Restate exactly, and only, the lines spanning from the one with "Task: Click the" to the end of the records below.

Data provided section start

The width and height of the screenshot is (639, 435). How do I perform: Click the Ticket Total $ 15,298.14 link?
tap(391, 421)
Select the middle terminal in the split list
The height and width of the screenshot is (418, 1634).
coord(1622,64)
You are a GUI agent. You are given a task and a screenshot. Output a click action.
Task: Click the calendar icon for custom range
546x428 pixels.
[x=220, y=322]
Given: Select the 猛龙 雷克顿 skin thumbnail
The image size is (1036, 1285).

Data provided section end

**Exercise result**
Task: Click the calendar icon for custom range
546x428 pixels.
[x=220, y=322]
Given: Select the 猛龙 雷克顿 skin thumbnail
The image size is (1036, 1285).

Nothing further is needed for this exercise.